**Passage to read**.
★ ★ ★

Sunday, November 19, 2006

THE VIEW FROM MY SEAT: Gomez in Concert

Bowery Ballroom, New York, 10/7/06

Ian Ball and Ben Ottewell of Gomez live in concert at Bowery Ballroom, New York

A British jam band? Is there such a thing? Well, sort of.

If you judge a jam band by its crowd, like judging a book by its cover, then sure, there is such a thing as a British jam band, and its name is Gomez. A Gomez gig has much the same crowd as you might find at a Dave Matthews concert -- just as eager to sing along to every word of their favorite standbyes as they are rabid for the singular jammy moments unique to only one evening, one moment in time. The kind that used to cause Deadheads to trade bootleg tapes, saying things like, "Dude, this one has that amazing Jerry solo on Dark Star from Watkins Glen in '73." But in Gomez' case, one might hear a fan saying something more along the lines of, "Omigod, Tom Gray didn't do that solo acoustic one last night!"

Gomez live in concert at Bowery Ballroom, New York

Judge a band by its gig mates, and yep, again Gomez are the lone British cousin on a bill of jam bands. But perhaps it's more guilt by association. It's likely most Americans discovered them at massive fests like Bonnaroo and SxSW, where they just happened to appear on festival lineups in close proximity to the next generation of jam bands like O.A.R., String Cheese Incident, etc. Honestly, they bear more of a resemblance to Guster, with its melodic pop and bongo backbone than to Phish, with its protracted guitar solos and endless variations on a theme. The question of whether the former could have existed without the latter is a philosophical debate for another day.

Judge a band by its earthy-crunchitude, and Gomez rank highly, as well. Considering they've "gone green" and all. Yes, they have officially, honorably, and laudably taken the high road on tour. Literally. Their entire tour is biodiesel-fueled. Yes, the bus runs on veggies. That, in combination with their commitment to recycle anything and everything, their choice of staying at sustainable lodgings whenever possible, and the sponsorship of their tour by Clif Bar, and you have an eco-friendly flavor that brings to mind their hemp-clad cousins across the pond.

★ ★ ★

Please answer these from the concert review, one line each:
1. At which venue did the Gomez concert take place?
2. Which band does the writer say Gomez resemble more than Phish?
3. Which company sponsored the band's tour?

**Recorded data**.
★ ★ ★

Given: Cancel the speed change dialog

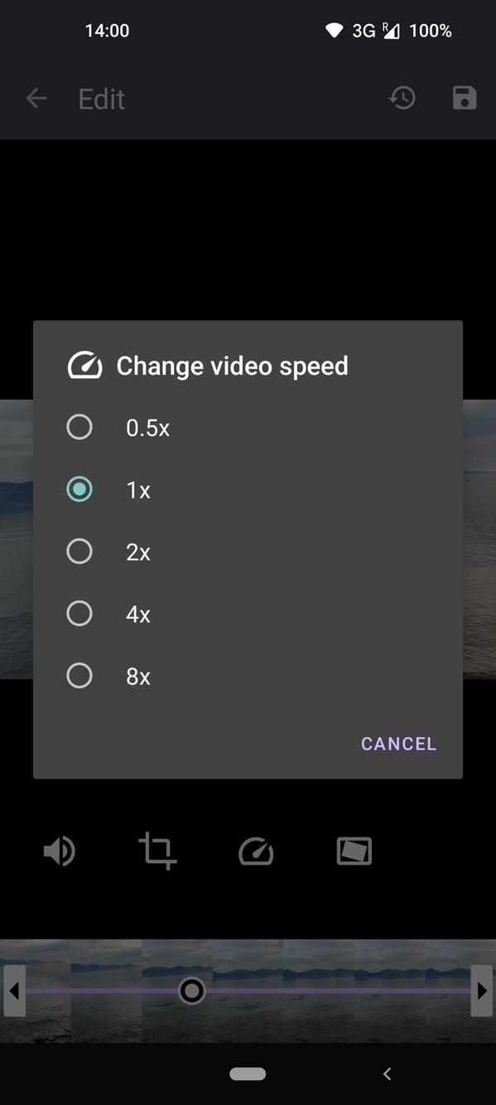Looking at the screenshot, I should click(x=398, y=743).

★ ★ ★

**Finished answer**.
1. Bowery Ballroom, New York
2. Guster
3. Clif Bar